Paciente do sexo masculino, 31 anos, sem antecedentes relatados, evoluindo com história de cefaleia refratária e hemisparestesia direita com evolução de 1 ano. À investigação, foi realizada ressonância magnética, a qual revelou lesão nodular cerebral heterogênea e parcialmente cística em região frontal esquerda, medindo 1,5cm no maior eixo.

Foi submetido à ressecção cirúrgica no serviço de origem, com diagnóstico histopatológico de neurocitoma central. Solicitada segunda opinião diagnóstica para programação terapêutica em hospital de referência, no qual foi realizado o diagnóstico de neoplasia neuroepitelial com diferenciação glial, sem outras especificações, baseado em achados histológicos e imuno-histoquímicos. À microscopia convencional, foi identificada densa proliferação de células pouco atípicas, com núcleos arredondados e citoplasma eosinofílico e em geral amplo, arranjadas em manto ou em pseudorrosetas perivasculares, com crescimento expansivo e infiltrativo, e com proeminente microvascularização própria. Foram identificadas até 3 figuras de mitose/10 campos microscópicos contíguos de grande aumento (400x/0,56mm de diâmetro) e pequeno foco microscópico de necrose, sem proliferação microvascular com endotélio reativo e estratificado associado. Ao exame imuno-histoquímico realizado nesta instituição, foi demonstrada positividade consistente para S100, GFAP e Olig2, positividade fraca para sinaptofisina, positividade focal (raras células) para SOX10, positividade parcial para ciclina D1 e imunonegatividade para todos os demais marcadores (IDH1 (R132H – clone H09), cromogranina A, CD34, PAX2, PAX8, NeuN, EMA, TTF1, D2-40, CK8/18, AE1/AE3, L1CAM e neurofilamento. A expressão de H3K27me3 e ATRX foi preservada, assim como p53 e p16 foram não aberrantes (padrão selvagem). O índice proliferativo estimado por ki67 (MIB-1) foi estimado em torno de 2 – 3%.
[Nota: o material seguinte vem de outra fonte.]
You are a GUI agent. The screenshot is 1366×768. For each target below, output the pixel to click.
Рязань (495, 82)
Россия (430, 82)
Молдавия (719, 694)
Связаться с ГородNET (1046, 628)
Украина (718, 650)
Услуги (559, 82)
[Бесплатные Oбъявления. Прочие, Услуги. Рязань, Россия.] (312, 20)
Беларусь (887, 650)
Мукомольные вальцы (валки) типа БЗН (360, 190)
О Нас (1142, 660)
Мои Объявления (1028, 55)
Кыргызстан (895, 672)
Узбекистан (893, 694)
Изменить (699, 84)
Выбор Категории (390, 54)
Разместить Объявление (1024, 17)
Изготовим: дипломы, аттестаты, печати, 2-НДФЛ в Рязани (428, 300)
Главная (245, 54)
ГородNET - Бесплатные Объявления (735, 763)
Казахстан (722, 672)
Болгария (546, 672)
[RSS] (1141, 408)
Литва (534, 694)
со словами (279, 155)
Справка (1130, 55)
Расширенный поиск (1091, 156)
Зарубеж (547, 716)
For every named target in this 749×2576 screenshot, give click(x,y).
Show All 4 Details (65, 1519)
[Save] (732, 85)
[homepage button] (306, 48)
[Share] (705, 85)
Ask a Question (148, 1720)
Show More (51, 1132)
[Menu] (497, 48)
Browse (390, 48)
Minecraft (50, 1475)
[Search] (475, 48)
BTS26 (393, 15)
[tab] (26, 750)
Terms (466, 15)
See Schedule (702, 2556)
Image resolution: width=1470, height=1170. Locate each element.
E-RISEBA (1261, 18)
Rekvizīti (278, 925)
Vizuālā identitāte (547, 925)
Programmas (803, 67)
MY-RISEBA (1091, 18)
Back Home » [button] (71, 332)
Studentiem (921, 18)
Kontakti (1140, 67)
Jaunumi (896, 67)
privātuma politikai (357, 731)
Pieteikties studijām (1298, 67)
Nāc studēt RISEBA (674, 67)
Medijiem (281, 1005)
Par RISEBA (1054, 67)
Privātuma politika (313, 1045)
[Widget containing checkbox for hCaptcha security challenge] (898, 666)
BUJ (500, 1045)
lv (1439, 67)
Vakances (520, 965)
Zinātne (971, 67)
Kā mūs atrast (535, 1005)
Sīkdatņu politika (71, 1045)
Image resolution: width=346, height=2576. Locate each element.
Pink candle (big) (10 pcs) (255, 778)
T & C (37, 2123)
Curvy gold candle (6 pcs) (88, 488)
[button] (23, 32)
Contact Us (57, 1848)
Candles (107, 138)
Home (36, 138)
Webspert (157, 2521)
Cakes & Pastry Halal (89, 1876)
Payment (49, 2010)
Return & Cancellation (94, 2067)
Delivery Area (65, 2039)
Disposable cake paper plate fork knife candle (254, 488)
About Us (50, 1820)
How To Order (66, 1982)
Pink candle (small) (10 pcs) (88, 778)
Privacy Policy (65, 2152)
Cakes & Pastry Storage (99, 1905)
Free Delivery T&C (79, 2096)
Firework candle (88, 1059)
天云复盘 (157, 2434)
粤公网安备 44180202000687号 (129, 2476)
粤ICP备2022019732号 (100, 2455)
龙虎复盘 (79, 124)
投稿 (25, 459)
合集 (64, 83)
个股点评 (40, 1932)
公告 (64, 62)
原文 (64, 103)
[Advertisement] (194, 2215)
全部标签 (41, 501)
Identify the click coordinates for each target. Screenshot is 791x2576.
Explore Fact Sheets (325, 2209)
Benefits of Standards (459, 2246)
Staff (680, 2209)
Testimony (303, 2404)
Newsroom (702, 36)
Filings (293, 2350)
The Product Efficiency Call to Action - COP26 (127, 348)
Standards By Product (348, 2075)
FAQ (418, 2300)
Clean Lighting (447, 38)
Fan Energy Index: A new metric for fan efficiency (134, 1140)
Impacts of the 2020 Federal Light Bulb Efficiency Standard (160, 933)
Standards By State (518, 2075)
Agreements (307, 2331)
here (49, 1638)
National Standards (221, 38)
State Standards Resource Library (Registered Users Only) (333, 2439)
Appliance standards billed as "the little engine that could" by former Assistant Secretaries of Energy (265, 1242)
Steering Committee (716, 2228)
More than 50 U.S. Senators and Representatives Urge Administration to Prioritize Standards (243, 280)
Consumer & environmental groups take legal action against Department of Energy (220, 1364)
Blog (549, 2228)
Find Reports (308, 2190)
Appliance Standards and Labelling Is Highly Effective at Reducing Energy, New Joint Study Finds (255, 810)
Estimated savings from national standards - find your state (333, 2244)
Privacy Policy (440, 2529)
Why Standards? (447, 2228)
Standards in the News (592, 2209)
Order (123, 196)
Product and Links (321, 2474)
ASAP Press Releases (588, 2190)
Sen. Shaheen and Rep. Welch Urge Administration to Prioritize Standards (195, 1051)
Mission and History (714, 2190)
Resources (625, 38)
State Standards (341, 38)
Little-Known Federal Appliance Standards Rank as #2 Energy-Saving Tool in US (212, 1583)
Mediante estes achados e após discussão anatomoclínica, o material emblocado em parafina foi submetido a exames moleculares complementares. O sequenciamento genético, realizado na mesma instituição revisora (sequenciamento paralelo em larga escala – TSO500), identificou fusão EWSR1 (éxon 8)::PATZ1 (éxon 1) (137 leituras), com baixa carga mutacional tumoral (TMB) (1 mutação/Mb) e estabilidade de microssatélites, já sendo proposto o diagnóstico de Tumor neuroepitelial com fusão de PATZ1. Em paralelo, o perfil de metilação do DNA foi realizado em instituição parceira e também foi compatível com o diagnóstico proposto de Tumor neuroepitelial com fusão de PATZ1.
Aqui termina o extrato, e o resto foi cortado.